[Pixel coordinate grounding data]
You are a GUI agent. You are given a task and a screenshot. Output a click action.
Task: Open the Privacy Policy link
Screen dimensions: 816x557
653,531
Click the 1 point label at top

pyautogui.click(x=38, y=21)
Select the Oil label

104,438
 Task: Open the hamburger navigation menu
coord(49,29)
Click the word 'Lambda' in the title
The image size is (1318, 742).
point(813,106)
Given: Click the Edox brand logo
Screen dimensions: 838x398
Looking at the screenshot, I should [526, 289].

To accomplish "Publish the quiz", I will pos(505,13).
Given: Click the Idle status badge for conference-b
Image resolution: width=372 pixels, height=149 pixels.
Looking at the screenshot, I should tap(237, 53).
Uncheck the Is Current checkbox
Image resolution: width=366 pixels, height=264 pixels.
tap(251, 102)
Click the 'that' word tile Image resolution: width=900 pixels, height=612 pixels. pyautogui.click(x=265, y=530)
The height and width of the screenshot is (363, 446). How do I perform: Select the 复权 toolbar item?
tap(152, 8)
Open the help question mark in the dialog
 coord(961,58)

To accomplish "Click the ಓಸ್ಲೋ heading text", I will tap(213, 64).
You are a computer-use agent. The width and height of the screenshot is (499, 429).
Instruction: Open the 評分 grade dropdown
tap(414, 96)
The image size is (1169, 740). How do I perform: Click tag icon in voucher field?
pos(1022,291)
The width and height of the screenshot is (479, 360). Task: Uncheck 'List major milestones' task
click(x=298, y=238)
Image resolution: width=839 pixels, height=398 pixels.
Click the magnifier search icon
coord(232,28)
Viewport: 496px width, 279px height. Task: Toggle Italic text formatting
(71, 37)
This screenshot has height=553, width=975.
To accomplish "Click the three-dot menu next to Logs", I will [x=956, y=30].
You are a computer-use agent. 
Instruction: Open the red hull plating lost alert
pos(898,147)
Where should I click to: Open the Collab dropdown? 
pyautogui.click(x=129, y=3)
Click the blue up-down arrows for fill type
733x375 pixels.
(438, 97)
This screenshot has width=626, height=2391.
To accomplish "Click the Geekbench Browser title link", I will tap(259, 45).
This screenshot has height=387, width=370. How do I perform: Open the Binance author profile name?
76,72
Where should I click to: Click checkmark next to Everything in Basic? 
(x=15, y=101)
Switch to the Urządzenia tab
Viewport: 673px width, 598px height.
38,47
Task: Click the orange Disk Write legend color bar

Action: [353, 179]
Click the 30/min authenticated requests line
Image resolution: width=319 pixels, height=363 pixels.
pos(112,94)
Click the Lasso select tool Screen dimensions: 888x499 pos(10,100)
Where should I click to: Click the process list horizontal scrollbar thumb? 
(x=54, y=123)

● **What you need to do**
Exactly as written, please transcribe the lines from the start of the records above to the line that holds "Click the word 'Lambda' in the title", both ends included.

● **The completed task**
You are a GUI agent. You are given a task and a screenshot. Output a click action.
Task: Open the Privacy Policy link
Screen dimensions: 816x557
653,531
Click the 1 point label at top

pyautogui.click(x=38, y=21)
Select the Oil label

104,438
 Task: Open the hamburger navigation menu
coord(49,29)
Click the word 'Lambda' in the title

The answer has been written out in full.